-------- THE DATA --------

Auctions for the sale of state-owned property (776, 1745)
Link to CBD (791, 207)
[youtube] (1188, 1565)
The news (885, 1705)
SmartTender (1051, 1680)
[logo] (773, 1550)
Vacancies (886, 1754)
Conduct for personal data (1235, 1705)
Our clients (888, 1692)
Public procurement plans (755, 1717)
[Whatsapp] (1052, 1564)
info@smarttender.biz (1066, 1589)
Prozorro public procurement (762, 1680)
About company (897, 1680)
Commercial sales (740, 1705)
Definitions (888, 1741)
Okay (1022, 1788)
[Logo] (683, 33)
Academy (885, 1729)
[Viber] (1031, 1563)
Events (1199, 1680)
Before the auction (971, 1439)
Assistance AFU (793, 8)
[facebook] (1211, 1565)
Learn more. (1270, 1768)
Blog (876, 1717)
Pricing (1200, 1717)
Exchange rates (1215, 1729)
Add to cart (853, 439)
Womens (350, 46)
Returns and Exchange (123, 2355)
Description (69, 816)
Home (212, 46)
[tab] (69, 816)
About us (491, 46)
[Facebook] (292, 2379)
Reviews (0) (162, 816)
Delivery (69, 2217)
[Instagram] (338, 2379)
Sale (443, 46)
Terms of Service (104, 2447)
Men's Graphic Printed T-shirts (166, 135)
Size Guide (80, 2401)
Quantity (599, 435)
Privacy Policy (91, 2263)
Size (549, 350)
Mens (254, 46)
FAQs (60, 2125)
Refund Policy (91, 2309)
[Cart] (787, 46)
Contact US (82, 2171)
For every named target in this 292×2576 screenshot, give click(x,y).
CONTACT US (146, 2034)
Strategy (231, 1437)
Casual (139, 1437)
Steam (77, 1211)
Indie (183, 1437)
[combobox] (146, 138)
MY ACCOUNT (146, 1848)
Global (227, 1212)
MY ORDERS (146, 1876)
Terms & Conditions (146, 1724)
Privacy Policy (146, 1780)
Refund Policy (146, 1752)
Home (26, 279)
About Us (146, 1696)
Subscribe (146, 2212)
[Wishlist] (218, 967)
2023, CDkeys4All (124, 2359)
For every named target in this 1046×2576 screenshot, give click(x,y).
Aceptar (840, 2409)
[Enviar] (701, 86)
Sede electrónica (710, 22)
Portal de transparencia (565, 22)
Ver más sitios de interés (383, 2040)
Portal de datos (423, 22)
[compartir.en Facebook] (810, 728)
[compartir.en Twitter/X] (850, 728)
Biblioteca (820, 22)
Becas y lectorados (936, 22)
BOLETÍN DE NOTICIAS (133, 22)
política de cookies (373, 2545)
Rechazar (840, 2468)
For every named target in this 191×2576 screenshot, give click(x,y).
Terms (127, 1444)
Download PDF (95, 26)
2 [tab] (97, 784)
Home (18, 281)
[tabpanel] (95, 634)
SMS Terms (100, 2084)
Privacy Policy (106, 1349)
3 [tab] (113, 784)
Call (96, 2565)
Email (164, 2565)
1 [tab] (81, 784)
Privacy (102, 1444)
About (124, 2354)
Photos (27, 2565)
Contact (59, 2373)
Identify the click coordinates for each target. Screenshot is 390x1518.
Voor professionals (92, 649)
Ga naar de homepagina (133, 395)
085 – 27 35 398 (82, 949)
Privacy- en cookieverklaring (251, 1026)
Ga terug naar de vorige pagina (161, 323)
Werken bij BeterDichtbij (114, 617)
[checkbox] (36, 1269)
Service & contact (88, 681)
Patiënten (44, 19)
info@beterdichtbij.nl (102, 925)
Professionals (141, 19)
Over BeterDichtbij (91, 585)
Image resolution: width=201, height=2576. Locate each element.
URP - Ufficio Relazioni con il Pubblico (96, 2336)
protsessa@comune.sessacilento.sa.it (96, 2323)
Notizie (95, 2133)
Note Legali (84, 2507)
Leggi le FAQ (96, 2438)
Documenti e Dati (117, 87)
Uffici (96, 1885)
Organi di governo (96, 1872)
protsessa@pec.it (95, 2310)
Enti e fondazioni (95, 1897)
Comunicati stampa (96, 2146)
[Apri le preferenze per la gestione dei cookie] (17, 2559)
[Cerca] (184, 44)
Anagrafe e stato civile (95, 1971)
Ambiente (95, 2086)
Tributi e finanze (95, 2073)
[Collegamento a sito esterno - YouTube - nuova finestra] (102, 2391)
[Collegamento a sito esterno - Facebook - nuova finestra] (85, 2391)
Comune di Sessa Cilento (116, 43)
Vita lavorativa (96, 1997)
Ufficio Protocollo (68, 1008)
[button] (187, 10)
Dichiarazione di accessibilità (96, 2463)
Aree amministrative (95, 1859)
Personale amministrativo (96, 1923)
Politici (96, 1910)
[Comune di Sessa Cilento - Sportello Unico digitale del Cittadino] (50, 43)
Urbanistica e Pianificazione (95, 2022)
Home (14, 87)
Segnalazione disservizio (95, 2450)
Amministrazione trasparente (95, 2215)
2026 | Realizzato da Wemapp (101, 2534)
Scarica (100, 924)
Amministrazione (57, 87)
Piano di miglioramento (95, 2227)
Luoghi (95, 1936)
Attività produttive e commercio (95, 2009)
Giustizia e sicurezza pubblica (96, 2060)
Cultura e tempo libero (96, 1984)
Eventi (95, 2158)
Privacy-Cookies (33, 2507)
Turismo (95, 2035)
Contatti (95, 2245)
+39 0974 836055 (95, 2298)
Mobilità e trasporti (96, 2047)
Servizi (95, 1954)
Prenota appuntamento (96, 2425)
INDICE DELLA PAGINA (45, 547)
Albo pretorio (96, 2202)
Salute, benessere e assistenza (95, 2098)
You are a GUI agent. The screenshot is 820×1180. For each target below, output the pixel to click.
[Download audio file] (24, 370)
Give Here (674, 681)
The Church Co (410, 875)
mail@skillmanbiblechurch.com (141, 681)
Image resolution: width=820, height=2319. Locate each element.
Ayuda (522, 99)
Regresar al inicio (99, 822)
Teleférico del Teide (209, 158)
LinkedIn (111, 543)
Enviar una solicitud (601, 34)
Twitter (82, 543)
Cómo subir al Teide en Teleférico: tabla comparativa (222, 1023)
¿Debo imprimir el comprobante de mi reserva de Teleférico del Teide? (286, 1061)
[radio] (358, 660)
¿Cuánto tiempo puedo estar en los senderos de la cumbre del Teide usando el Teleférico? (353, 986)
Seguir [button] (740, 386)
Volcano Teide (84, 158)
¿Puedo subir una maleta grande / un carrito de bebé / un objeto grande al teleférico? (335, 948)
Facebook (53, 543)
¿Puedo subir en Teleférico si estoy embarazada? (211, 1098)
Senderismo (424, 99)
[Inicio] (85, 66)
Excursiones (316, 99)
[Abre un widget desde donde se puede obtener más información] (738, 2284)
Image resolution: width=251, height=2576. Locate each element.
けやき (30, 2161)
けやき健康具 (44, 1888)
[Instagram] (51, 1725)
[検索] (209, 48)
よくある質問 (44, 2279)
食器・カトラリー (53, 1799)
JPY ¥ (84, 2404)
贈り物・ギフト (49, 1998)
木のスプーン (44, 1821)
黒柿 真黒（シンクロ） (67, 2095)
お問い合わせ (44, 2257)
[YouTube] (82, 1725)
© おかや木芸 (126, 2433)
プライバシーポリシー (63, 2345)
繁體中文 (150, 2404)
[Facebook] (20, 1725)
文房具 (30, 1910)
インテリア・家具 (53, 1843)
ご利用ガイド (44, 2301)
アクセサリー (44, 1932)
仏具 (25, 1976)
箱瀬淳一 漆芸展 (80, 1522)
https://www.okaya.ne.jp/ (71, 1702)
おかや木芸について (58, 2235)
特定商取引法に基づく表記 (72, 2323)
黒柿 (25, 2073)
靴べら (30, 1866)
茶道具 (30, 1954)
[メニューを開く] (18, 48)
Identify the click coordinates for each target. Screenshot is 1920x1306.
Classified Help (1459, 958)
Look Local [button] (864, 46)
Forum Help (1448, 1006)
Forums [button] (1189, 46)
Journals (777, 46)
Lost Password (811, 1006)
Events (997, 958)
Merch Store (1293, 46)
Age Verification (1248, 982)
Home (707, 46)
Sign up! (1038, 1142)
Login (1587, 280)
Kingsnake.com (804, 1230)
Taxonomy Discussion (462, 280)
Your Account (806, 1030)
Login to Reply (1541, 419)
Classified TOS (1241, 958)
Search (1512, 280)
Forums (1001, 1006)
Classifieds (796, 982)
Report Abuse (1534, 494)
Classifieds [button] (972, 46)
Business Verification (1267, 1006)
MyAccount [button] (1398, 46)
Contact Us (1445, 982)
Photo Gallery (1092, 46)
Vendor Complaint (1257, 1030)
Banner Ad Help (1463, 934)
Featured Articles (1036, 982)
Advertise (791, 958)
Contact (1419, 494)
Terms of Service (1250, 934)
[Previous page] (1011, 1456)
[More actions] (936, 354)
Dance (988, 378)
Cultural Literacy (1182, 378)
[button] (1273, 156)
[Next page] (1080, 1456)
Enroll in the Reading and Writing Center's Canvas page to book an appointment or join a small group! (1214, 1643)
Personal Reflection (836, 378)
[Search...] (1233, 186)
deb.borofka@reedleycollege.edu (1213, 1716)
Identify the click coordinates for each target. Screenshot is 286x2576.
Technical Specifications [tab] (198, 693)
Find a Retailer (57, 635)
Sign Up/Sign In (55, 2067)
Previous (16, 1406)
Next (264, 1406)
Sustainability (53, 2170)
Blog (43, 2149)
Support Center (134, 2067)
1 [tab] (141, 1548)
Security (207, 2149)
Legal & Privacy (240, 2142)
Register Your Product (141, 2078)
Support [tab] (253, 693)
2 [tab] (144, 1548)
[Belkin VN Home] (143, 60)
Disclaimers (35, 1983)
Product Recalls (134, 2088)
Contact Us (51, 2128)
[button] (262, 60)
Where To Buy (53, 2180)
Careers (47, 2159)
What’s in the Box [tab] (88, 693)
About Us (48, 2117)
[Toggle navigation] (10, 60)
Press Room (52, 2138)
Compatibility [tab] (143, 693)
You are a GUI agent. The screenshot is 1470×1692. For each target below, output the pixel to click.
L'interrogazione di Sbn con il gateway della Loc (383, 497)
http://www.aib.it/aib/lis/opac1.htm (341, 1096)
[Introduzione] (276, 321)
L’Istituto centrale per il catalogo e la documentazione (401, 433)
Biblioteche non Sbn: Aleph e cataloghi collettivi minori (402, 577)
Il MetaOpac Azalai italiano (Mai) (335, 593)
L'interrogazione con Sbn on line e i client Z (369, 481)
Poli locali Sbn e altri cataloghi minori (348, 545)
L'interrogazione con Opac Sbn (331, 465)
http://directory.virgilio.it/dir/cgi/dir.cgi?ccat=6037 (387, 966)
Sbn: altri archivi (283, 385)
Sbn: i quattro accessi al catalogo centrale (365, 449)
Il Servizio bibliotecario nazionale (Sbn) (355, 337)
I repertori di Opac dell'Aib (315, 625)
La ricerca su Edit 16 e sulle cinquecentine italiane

--------

**DESCRIPTION OF THE TASK**
Among the entries above, the lines between the ones containing "Contact Us (51, 2128)" and "Poli locali Sbn", inclusive, are to be transcribed exactly. No other line is to be given.

**YOUR SOLUTION**
Contact Us (51, 2128)
[button] (262, 60)
Where To Buy (53, 2180)
Careers (47, 2159)
What’s in the Box [tab] (88, 693)
About Us (48, 2117)
[Toggle navigation] (10, 60)
Press Room (52, 2138)
Compatibility [tab] (143, 693)
You are a GUI agent. The screenshot is 1470×1692. For each target below, output the pixel to click.
L'interrogazione di Sbn con il gateway della Loc (383, 497)
http://www.aib.it/aib/lis/opac1.htm (341, 1096)
[Introduzione] (276, 321)
L’Istituto centrale per il catalogo e la documentazione (401, 433)
Biblioteche non Sbn: Aleph e cataloghi collettivi minori (402, 577)
Il MetaOpac Azalai italiano (Mai) (335, 593)
L'interrogazione con Sbn on line e i client Z (369, 481)
Poli locali Sbn e altri cataloghi minori (348, 545)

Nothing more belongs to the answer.